**QUOTED PASSAGE:**
☆ ☆ ☆ ☆ ☆
April 12, 2007 at 7:15 PM  
Blogger Rachel said...

I love that you opened your heart in this post (free therapy, right?). Sometimes it just helps to share the things we're going through! You are an amazing woman and we are all allowed to feel crappy...you're still a positive, up beat person! I will keep you in my prayers (I, too am in prayer quite often for my trials)!!! Lots of Love!

April 12, 2007 at 9:08 PM  
Anonymous Anonymous said...

I was watching Oprah the other day, and it was about happineness, your post made me think about it. Thank you for reminding me that Happiness is up to me. I need that now and then. Thank you for the post that is from your heart.

April 12, 2007 at 9:32 PM  
Blogger michelle said...

I want to tell you all thank you. Your comments really mean a lot to me. What wonderful, and supportive friends I have.

April 12, 2007 at 9:37 PM  
Blogger Becca said...

oh sweet friend! I just feel your hurt and can imagine your sweet spirit in need of comfort! I have this beautiful image in my mind right now. I see you on bended knee pouring your heart out in prayer, arms opened as if telling your Heavenly Father " ok! I need you RIGHT now!" Then I see Our loving Heavenly Father taking you in His arms and blessing you with peace and comfort. It's such a beautiful image!!!

Michelle, this is a time of refining fire. No matter what I can see you coming out of this with your head high and your testimony strengthened. You our a special person deserving of so much. HF knows you so well. He will take care of you!

love ya!!!

April 13, 2007 at 9:45 AM  
Blogger sista # 2 said...

As my sista #1 has said in the past..."parenting really bites!"
It is hard hard hard! It is also the best best best! We would all agree! Then add other family problems in the mix - it's a difficult recipe for sure. You are a doll! My heart goes out to you.
Thanks for sharing your thoughts -ciao, Janae

April 13, 2007 at 9:59 AM  
Blogger Buffy said...

I am so sorry to hear that you are having some hard times. When I have hard times, I always ask myself what is Heavenly Father trying to teach me. What do I need to know.....or how is this going to make me a stronger/better person. It is hard being a parent and thank goodness Heavenly Father doesn't get tired of hearing from us. Faith and Prayer are biggies in this life. I hope you will have the strength that you need to get through a hard situation. You and your family are in my prayers.

April 13, 2007 at 11:29 AM  
Blogger Amy said...

Even your complaining is so positive, Michelle! You seriously impress me with your upbeat posts, so you're definitely allowed to admit to bad days. Hope things get better quickly. Life hands us some pretty tough battles, but I think the toughest are the ones that we have to sit & watch our loved ones suffer through. My prayers are with you & yours!

April 14, 2007 at 12:30 AM  
Anonymous Anonymous said...

hi michelle: i think this is my first time here on your blog, but i was moved by what you wrote in this post. you got to me. i just said that very thing yesterday to someone about how we are works in progress. and ultimately, your post does sound positive in you.

God is not tired of you or any of us :) He wants us to want Him in our lives.

we are always in His hands (and we are graven upon the palm of His hands) and He is gently guiding us through this life, giving us experiences, people, good thing, challenging things, .. that help us to grow into the people we have become. we are more than just human beings. we are humans becoming. i read that somewhere and like it.

glad i happened upon your site; your words feel like they are from the heart.

greetings from anchorage alaska.
all things good to you and yours this day :)

April 14, 2007 at 8:59 AM  
Blogger Carolee said...

Thanks for that post. It seems like this entire year has been one bad thing after another or one more thing to worry about. I have been trying really hard not to let it get me down and it has actually been my goal to make every effort to rise above these challenges. I too am a work in progress!! Its good to know that desite all of this our Heavely Father loves us and knows what is best. I just keep reminding myself that my blessing far out way my trials. Life is good!!
☆ ☆ ☆ ☆ ☆
**WORK ITEM:**
Set down the part of the blog comments above starting at "April 12, 2007 at 9:37 PM" and ending at "a beautiful image!!!", copied word for word.

**DATA SHOWN:**
☆ ☆ ☆ ☆ ☆
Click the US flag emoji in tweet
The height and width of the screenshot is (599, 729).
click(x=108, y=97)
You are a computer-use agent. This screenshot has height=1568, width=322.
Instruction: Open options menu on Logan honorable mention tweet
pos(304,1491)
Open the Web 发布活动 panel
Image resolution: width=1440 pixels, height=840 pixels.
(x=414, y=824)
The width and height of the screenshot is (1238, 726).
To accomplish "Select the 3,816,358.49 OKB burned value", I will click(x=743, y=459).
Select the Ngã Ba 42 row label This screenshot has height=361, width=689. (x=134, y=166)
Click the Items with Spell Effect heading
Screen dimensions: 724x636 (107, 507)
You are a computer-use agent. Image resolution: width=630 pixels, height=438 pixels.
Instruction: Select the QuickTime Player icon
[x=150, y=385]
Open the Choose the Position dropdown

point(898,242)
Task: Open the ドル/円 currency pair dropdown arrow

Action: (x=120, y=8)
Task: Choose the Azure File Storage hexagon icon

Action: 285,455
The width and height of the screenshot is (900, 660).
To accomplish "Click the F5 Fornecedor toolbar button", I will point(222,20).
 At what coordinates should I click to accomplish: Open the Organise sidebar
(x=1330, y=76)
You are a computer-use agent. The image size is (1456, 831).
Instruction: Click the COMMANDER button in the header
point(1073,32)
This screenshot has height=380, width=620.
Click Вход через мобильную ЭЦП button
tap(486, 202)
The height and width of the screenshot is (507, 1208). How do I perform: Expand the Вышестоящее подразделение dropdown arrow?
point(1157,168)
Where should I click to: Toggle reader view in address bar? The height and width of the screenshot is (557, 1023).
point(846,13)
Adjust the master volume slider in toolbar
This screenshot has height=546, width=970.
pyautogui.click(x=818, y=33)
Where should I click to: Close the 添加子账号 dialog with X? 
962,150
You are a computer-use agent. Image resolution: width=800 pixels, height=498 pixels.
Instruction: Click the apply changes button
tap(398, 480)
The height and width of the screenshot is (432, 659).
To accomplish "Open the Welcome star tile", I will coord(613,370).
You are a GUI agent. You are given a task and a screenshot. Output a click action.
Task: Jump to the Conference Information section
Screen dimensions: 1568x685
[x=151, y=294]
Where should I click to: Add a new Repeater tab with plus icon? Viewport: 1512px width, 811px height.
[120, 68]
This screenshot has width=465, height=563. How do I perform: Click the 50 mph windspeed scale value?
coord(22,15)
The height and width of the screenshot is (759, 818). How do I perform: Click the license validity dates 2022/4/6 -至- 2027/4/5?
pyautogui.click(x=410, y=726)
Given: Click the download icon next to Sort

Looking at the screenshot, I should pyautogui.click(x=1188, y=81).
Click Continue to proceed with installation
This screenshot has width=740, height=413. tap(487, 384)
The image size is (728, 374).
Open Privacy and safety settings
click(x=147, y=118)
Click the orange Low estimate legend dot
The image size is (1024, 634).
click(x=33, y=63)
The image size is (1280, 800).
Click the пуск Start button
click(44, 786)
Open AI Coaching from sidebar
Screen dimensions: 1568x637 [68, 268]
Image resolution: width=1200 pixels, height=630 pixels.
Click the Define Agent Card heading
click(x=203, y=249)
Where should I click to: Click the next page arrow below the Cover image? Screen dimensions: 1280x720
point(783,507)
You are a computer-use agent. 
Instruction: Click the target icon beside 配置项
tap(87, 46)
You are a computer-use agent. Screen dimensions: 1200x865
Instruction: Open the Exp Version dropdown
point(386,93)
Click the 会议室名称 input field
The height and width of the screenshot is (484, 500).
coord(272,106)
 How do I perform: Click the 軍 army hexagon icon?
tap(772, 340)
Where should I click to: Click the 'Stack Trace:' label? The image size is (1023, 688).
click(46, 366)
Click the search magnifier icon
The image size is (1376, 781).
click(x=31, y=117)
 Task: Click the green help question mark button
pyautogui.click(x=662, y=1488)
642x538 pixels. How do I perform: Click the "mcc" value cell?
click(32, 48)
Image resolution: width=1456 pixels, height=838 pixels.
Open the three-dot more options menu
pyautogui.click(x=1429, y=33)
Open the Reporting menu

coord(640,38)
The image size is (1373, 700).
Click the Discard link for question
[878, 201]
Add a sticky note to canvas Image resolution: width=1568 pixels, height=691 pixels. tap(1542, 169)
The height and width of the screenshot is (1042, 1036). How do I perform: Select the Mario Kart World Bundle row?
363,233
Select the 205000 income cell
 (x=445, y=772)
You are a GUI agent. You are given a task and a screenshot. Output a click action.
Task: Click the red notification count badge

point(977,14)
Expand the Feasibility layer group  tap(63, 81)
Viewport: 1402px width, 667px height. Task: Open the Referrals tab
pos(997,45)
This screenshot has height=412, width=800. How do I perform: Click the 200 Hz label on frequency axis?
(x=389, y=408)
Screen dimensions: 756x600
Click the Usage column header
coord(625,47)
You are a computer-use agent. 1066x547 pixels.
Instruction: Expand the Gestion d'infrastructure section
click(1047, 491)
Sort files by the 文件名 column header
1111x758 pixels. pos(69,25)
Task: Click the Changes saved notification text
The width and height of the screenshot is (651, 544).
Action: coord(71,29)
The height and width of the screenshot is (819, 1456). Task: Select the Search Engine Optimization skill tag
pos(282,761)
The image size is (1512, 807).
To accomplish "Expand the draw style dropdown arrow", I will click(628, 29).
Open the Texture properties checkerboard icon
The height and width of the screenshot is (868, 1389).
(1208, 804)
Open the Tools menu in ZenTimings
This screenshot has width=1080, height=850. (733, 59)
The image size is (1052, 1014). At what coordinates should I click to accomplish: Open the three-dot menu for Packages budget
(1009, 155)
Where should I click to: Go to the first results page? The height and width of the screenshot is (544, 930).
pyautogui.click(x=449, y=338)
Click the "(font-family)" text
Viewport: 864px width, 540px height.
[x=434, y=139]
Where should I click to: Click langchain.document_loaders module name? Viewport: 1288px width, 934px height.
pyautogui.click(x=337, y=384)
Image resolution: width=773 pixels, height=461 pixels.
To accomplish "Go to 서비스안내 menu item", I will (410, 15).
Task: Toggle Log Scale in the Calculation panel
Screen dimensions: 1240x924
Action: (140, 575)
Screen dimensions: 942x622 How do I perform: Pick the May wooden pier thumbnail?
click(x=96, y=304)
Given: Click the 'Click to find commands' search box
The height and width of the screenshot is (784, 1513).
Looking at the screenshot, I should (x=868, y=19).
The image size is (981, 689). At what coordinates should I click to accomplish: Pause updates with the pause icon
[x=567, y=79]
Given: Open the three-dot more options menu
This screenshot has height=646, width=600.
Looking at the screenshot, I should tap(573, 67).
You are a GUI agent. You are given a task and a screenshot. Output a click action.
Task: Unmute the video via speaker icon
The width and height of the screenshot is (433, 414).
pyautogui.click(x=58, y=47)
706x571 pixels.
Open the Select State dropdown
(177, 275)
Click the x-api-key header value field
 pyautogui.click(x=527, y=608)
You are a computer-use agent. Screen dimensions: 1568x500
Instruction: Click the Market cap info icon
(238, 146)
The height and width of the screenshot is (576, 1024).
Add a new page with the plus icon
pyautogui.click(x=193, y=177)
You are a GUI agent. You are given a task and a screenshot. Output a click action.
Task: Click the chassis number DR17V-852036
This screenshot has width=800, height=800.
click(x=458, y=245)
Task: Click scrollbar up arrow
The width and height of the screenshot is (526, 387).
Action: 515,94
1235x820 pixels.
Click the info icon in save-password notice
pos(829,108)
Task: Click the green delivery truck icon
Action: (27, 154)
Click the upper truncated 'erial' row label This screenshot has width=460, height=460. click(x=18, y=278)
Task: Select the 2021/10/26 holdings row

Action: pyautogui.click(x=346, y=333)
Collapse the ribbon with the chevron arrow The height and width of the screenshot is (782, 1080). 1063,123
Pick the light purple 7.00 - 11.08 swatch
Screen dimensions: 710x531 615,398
☆ ☆ ☆ ☆ ☆
**SOLUTION FOR THIS EXERCISE:**
April 12, 2007 at 9:37 PM  
Blogger Becca said...

oh sweet friend! I just feel your hurt and can imagine your sweet spirit in need of comfort! I have this beautiful image in my mind right now. I see you on bended knee pouring your heart out in prayer, arms opened as if telling your Heavenly Father " ok! I need you RIGHT now!" Then I see Our loving Heavenly Father taking you in His arms and blessing you with peace and comfort. It's such a beautiful image!!!